As March Madness takes the forefront of many sports fans’ minds, here at Texas Lifestyle Magazine we still keep an eye out for local talent as well (and most of our brackets are completely thrown off now). While most of the world was focused on the Super Bowl in February, there was another football tournament taking place just just up the road.
Youth flag football teams from all over the county came together to compete in the NFL Flag Championship in San Francisco. With a total of 32 teams facing off for titles among their respective divisions, it just wouldn’t be a real competition without Texas on the turf. And sure enough, Texas football fans can rest easy because a group of very talented girls brought home the title. In the 13-14 Girls Division, the Steelers — who hail from the Austin area — worked hard to beat talented teams from across the country to become the 2015 NFL Flag Champions for the second year in a row.

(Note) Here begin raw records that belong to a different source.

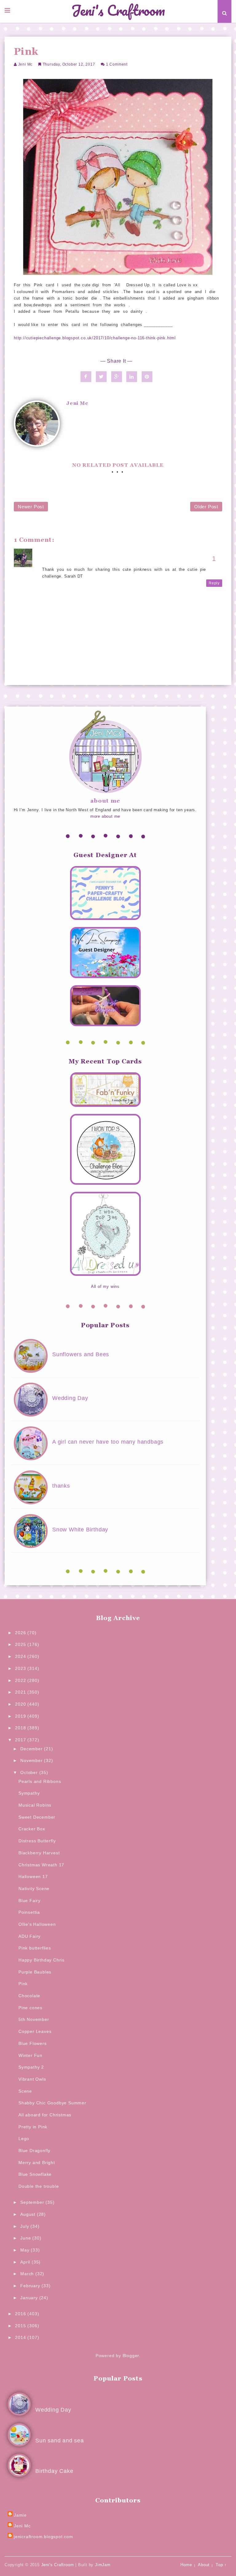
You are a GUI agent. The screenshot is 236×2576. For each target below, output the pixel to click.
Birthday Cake (54, 2471)
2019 (21, 1716)
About (204, 2565)
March (27, 2273)
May (25, 2249)
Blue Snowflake (35, 2174)
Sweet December (36, 1817)
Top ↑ (221, 2565)
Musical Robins (34, 1805)
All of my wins (105, 1286)
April (26, 2262)
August (28, 2214)
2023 (21, 1668)
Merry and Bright (36, 2162)
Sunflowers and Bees (80, 1354)
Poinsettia (29, 1912)
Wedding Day (70, 1398)
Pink (23, 1983)
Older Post (206, 506)
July (25, 2226)
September (32, 2202)
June (26, 2237)
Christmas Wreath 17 (41, 1864)
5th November (33, 2019)
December (32, 1748)
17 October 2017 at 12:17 (69, 563)
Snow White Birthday (80, 1529)
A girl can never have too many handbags (107, 1442)
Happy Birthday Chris (41, 1959)
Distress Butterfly (37, 1840)
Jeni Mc (25, 64)
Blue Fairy (29, 1900)
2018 (21, 1727)
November (32, 1760)
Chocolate (29, 1995)
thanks (61, 1486)
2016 (21, 2313)
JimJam (103, 2564)
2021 (21, 1692)
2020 (21, 1704)
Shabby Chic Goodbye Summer (52, 2102)
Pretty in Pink (32, 2126)
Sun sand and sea (59, 2440)
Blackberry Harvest (39, 1852)
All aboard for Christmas (44, 2114)
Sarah (48, 556)
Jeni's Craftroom (118, 11)
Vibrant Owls (32, 2079)
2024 (21, 1656)
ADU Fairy (29, 1936)
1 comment (117, 64)
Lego (23, 2138)
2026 (21, 1632)
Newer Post (31, 506)
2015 (21, 2325)
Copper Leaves (34, 2031)
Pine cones (30, 2007)
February (30, 2285)
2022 (21, 1680)
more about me (105, 816)
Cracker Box (31, 1828)
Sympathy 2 (31, 2067)
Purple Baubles (34, 1971)
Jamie (20, 2515)
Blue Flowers (32, 2043)
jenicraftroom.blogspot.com (43, 2536)
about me (105, 801)
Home (186, 2565)
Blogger (131, 2355)
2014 (21, 2337)
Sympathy (29, 1793)
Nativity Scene (33, 1888)
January (29, 2297)
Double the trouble (38, 2186)
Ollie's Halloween (37, 1924)
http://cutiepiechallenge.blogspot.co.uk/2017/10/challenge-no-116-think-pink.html (95, 338)
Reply (214, 583)
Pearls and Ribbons (39, 1781)
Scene (25, 2091)
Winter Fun (30, 2055)
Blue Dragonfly (34, 2150)
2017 (21, 1739)
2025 (21, 1644)
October (29, 1772)
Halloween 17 (33, 1876)
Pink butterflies (34, 1947)
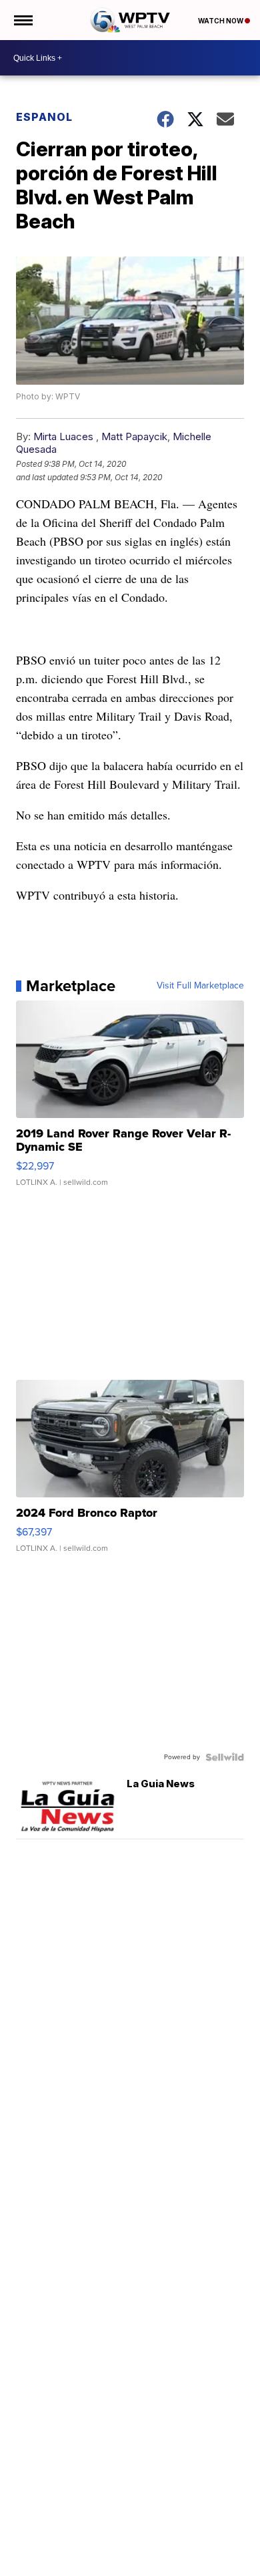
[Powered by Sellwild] (224, 1757)
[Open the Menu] (22, 20)
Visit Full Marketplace (200, 985)
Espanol (44, 117)
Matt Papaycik (134, 436)
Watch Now (221, 21)
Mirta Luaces (63, 436)
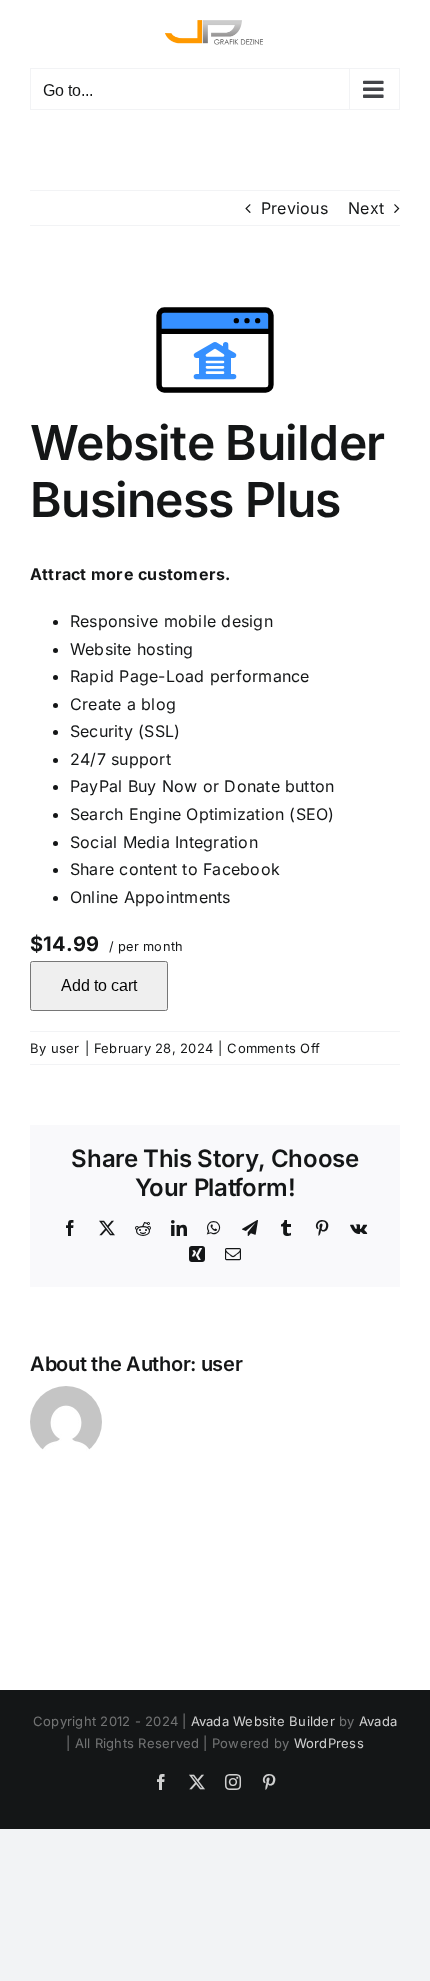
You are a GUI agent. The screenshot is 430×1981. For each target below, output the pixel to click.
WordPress (329, 1743)
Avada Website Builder (263, 1721)
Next (366, 208)
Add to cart (99, 985)
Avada (378, 1721)
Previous (294, 208)
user (65, 1048)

This isn’t just some fluff league by any stretch of the imagination. For many of the people involed, it’s a community. For the Steerlers, it’s a family that’s been growing for more than a decade. Now into his seventh year of coaching, David Lapping has watched many of his players develop every step of the way.
“Normally what we do is start the kids young and watch them grow up,” he explained. “The team last year, where a lot of our players graduated — we had been coaching them since they were eight years old. So it’s kind of fun to see the kids grow up and go all the way to win the national championship. This year was a little bit different because we had players from all over the city, which is something we’ve not done before. But it worked out. We’ve got some good kids and good parents and a lot of great times.”
It’s no secret that football is big in Texas, and these girls take it just a seriously as any high school team gearing up for Friday night. They knew that some of their toughest teams to beat were planning ahead for the faceoff and even studied tape on each other.
“We do. Everyone does,” he explained, in reference to studying game footage. “Once you get into the nationals tournament, everyone does. For a regional tournament, everyone’s out here to have fun. The regionals are still a little bit ‘let’s have some fun,’ and we’ve always done very well at those, but once you get to the nations though, everyone’s an amazing team. Everyone’s taking it seriously.”
Outside of competing for the championship, these girls stay active playing in local leagues facing off against coed teams and attending training camps to keep their heads in the game.
Jaedyn Sapinoro, who just finished her second year on the team, keeps a positive attitude when preparing for nationals.
“It’s a fun experiencing it, because it’s kind of showing that girls can really do stuff, and we get to meet new people and make bonds with your team members,” she explained. “You just play your hardest and beat some boys — show ‘em up.”
At a recent training camp, Sapinoro made her presence known and respected when she was the only girl in attendance.
“It kind of shocks them too because they’re like ‘why is this girls here?’ But then when they see you do the stuff you do they’re like, ‘oh wow she can actually do stuff.’”
Just like in the pros, these girls have had to work hard to get to the final showdown. Regular practices, learning plays and much more along the way, they’ve definitely put in just as much blood, sweat and tears as any boys team — so don’t count them out! Thier experience with the tournament was much like what you’d expect for NFL teams. They were flown out to San Francisco for a press day and all the festivities of the NFL’s Superbowl.
“There’s a huge crowd watching you. You just feel like you’re in the spotlight. It’s an experience you’ll never forget,” Sapinoro explained as she recalled her highlights of the championship. “Our player Dee Dee, she had a pick six, and we needed one extra point to win, but the first time we missed it, but there was a flag on the play. We had got half the distance to the goal and a repeat of play, and we caught it the second time and 7-6 was the final score.”
With two titles under her belt, Sapinoro is glad to see what hard work can achieve, and she hopes other girls are encouraged to push for their dreams as well.
“Work your hardest,” she said. “There’s no limitation to what you can do. I didn’t play on the Steelers, I’d always watch them and dream to play with them and then last year I got to achieve that and play with them and help win the nationals.”